* **What you have to do**
Please set down each record exactly as it appears, but leave out any pictures.

* **Source records**
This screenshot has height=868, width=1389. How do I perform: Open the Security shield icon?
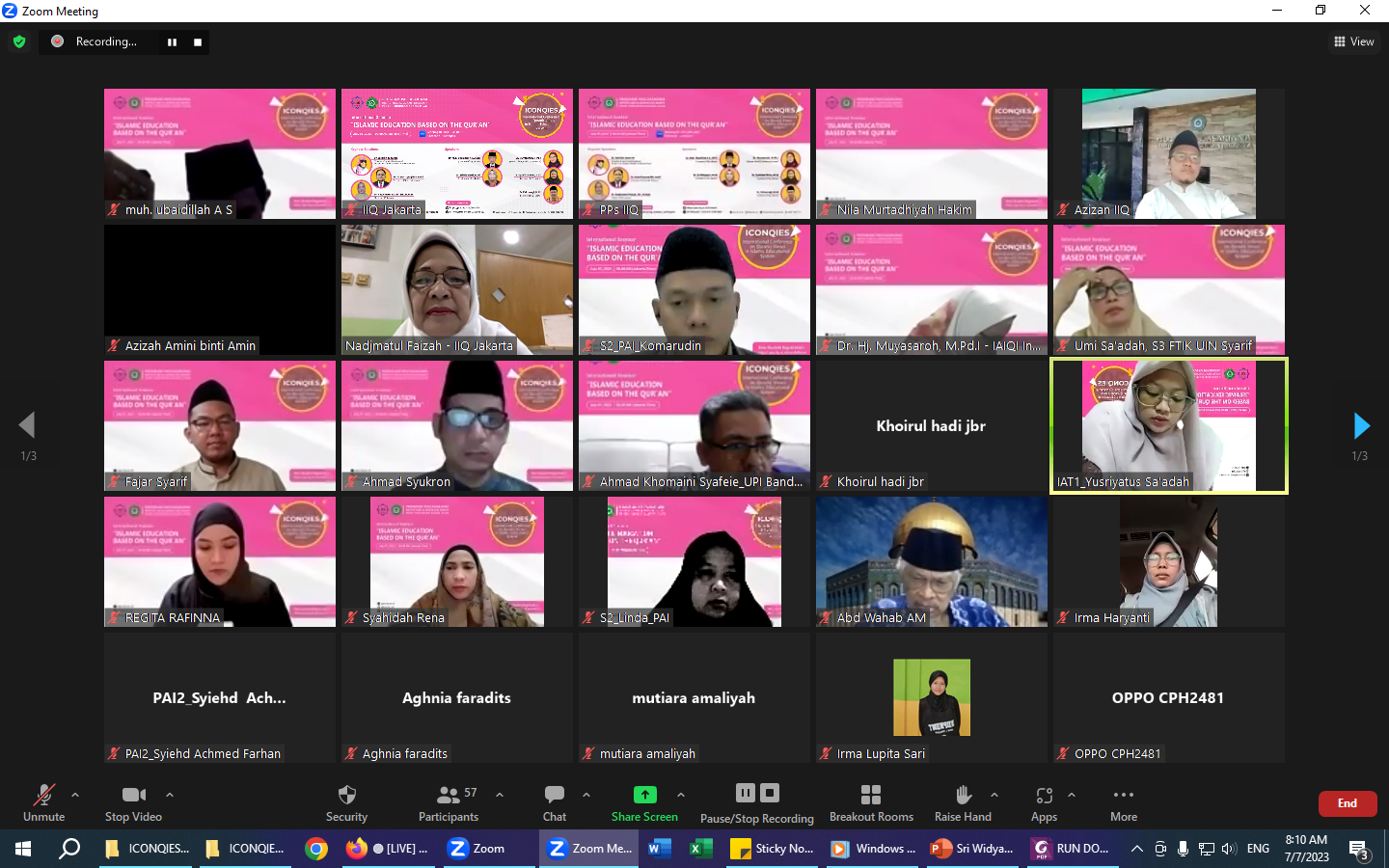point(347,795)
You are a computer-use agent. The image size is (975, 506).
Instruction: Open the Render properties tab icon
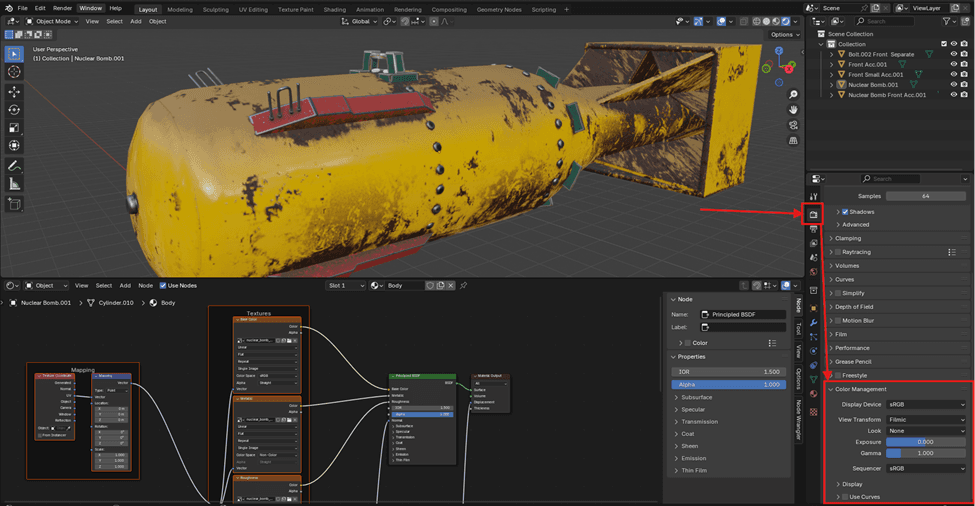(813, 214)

* **Exercise solution**
This screenshot has height=868, width=1389. How do I perform: Open the Security shield icon?
point(347,795)
You are a computer-use agent. The image size is (975, 506).
Instruction: Open the Render properties tab icon
(813, 214)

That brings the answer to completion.